Motorrad Kaufvertrag

Rechtsgebiet: Schadensersatz | Einsatz: € 44,00 | Status: Beantwortet | Aufrufe: 778
Bewertung der Antwort vom Fragesteller:
Verkauf des Motorrads am 08.04.2009. im K-Vertrag steht: Das motorad ist einmal umgefallen. Die dadurch entstandene schramme an der Schwinge, damals als unbedenklich beurteilt (vom eigentümer und einem KfzMeister-zeugen) ist nicht schriftlich erwähnt.
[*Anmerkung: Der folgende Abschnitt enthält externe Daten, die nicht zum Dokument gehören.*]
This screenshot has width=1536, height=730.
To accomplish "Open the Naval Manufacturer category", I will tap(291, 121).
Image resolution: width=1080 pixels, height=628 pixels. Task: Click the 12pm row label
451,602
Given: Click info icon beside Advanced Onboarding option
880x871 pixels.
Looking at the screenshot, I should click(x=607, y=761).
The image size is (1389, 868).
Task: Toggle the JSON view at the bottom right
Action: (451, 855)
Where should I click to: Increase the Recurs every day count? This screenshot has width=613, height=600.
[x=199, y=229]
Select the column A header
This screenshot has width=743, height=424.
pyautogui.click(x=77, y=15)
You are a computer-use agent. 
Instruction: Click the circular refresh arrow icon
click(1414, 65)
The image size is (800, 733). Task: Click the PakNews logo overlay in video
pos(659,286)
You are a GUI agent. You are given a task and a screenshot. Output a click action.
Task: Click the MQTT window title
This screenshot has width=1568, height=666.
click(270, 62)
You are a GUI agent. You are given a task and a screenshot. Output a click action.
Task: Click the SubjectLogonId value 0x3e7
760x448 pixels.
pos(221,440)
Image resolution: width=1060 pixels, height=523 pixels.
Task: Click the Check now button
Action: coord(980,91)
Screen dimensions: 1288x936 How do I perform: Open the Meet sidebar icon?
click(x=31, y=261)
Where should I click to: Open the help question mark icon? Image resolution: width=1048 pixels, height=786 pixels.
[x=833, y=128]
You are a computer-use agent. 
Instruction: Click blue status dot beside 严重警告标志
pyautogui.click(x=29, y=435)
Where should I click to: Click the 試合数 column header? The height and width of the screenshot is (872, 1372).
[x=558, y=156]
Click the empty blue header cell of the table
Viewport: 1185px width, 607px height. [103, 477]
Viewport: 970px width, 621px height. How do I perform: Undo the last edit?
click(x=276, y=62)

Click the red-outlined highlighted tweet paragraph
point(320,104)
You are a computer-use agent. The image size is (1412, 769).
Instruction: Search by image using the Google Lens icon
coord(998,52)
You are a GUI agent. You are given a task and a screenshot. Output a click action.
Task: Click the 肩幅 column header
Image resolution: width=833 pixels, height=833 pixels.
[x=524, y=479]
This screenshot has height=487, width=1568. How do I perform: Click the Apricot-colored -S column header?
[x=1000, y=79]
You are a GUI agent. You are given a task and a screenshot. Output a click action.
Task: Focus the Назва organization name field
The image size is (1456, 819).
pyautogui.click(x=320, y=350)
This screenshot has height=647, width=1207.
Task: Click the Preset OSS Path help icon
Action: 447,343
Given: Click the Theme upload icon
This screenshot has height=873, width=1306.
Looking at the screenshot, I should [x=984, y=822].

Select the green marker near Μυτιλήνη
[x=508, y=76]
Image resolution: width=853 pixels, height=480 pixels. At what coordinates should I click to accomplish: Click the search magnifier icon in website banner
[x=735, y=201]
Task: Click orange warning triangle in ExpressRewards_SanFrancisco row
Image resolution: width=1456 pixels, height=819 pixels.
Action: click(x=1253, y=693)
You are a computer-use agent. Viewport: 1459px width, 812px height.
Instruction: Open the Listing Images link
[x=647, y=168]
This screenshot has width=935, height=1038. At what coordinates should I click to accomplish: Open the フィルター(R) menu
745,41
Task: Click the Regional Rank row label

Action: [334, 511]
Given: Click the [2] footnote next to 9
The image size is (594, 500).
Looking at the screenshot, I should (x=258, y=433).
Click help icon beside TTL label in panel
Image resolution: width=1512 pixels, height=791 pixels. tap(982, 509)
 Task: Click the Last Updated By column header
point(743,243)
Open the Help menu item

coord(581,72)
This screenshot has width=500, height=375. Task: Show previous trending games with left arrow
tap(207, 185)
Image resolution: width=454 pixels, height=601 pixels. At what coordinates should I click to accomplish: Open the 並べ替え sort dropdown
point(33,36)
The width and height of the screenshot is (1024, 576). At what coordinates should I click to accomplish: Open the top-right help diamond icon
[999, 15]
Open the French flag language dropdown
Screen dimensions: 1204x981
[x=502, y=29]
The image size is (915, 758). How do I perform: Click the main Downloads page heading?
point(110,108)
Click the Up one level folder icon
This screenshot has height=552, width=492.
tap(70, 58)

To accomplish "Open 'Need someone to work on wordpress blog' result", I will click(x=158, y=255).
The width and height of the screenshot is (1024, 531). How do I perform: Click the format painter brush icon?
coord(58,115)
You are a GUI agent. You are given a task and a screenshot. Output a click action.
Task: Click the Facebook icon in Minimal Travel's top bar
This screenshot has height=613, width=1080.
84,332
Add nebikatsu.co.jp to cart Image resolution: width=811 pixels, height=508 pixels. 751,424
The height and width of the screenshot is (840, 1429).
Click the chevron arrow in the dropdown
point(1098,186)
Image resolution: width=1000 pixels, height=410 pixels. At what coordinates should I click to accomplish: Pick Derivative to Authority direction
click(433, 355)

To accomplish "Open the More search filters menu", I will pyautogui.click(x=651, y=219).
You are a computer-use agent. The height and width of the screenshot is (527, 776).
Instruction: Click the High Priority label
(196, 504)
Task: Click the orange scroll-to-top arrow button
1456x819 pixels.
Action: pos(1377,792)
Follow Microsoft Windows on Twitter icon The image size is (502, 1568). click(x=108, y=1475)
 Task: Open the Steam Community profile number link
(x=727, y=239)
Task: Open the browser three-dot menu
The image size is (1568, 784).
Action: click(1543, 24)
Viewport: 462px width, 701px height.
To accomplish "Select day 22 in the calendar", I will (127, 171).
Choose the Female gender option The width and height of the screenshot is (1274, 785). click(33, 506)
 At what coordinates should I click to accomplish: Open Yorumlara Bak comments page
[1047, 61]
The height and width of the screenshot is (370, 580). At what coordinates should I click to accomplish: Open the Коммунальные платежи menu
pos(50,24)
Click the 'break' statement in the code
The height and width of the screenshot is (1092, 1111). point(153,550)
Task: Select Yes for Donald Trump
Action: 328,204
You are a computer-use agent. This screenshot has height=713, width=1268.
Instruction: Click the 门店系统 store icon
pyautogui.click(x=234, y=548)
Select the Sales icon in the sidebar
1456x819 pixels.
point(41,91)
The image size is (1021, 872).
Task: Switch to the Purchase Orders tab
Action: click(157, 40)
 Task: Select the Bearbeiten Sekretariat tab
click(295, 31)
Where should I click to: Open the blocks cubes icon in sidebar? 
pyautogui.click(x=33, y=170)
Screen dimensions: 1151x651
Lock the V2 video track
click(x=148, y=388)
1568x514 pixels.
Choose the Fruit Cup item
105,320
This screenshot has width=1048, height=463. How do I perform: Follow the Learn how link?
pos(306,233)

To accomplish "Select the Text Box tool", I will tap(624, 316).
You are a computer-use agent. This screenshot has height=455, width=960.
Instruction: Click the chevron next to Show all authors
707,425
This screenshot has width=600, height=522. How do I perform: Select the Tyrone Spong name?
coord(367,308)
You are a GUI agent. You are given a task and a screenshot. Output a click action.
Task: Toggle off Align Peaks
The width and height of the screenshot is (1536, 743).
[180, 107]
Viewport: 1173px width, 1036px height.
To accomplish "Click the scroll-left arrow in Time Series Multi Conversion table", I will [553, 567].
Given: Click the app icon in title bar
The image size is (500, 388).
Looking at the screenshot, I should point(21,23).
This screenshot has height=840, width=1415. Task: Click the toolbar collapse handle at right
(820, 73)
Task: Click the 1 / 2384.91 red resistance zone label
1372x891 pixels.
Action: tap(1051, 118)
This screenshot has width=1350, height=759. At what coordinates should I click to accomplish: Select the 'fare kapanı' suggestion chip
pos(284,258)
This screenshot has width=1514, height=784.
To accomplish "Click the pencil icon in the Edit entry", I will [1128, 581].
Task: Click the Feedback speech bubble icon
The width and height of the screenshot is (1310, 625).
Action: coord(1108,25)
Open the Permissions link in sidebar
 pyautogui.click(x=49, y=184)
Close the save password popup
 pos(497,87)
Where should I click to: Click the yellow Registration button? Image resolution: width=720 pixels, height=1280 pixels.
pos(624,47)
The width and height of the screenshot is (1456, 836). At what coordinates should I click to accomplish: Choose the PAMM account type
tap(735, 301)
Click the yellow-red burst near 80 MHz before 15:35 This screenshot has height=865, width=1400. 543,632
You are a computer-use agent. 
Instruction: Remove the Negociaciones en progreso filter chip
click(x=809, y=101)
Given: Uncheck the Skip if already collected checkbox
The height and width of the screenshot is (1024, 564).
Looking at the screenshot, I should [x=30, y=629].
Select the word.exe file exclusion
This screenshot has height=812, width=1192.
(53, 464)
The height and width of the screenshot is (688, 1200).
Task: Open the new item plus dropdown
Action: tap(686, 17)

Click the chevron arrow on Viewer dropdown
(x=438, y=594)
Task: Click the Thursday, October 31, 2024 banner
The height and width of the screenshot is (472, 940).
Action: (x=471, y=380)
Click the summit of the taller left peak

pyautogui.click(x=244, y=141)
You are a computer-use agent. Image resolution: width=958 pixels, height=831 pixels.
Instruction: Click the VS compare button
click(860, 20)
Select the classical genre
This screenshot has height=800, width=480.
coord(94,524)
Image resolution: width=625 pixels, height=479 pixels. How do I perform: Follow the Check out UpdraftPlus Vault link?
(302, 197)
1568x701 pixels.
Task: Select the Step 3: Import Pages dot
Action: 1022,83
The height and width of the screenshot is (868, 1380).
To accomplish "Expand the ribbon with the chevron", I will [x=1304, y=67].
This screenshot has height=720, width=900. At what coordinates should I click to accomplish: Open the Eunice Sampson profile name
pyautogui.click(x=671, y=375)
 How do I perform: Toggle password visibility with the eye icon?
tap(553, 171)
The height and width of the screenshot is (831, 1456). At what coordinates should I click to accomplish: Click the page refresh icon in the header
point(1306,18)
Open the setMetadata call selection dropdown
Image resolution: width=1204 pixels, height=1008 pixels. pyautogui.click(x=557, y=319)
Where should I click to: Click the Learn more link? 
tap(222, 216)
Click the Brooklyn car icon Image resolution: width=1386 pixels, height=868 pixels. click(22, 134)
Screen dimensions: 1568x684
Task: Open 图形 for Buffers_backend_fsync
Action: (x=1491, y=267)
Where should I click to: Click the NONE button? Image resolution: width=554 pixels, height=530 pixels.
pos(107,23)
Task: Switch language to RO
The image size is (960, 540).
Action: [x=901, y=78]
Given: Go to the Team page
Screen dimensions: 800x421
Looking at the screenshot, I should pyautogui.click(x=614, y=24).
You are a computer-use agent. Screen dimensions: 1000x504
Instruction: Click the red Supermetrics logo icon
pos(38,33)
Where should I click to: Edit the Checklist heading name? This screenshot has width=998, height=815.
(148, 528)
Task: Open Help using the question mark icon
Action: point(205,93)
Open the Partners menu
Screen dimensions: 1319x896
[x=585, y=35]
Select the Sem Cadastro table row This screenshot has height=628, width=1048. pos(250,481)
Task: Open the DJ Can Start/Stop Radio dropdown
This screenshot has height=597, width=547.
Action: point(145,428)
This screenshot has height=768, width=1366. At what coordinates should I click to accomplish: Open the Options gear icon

Jetzt, nach 2 Jahren und 2 monaten nöchte der Käufer über einen Rechtsanwalt wegen dieses angeblich schweren Schadens (vermutlich erst jetzt entdeckt) vom Kaufvertrag zurücktreten.
Wenn nicht eingewilligt wird erfolgen gerichtliche Schritte.
Frage: Hat der Verkäufer das Recht den Schaden vorher anzusehen?
Wie wirken sich 2 Jahre und 2 Monate einer vom verkäufer nicht zu kontrollierenden Nutzung auf den Richter aus?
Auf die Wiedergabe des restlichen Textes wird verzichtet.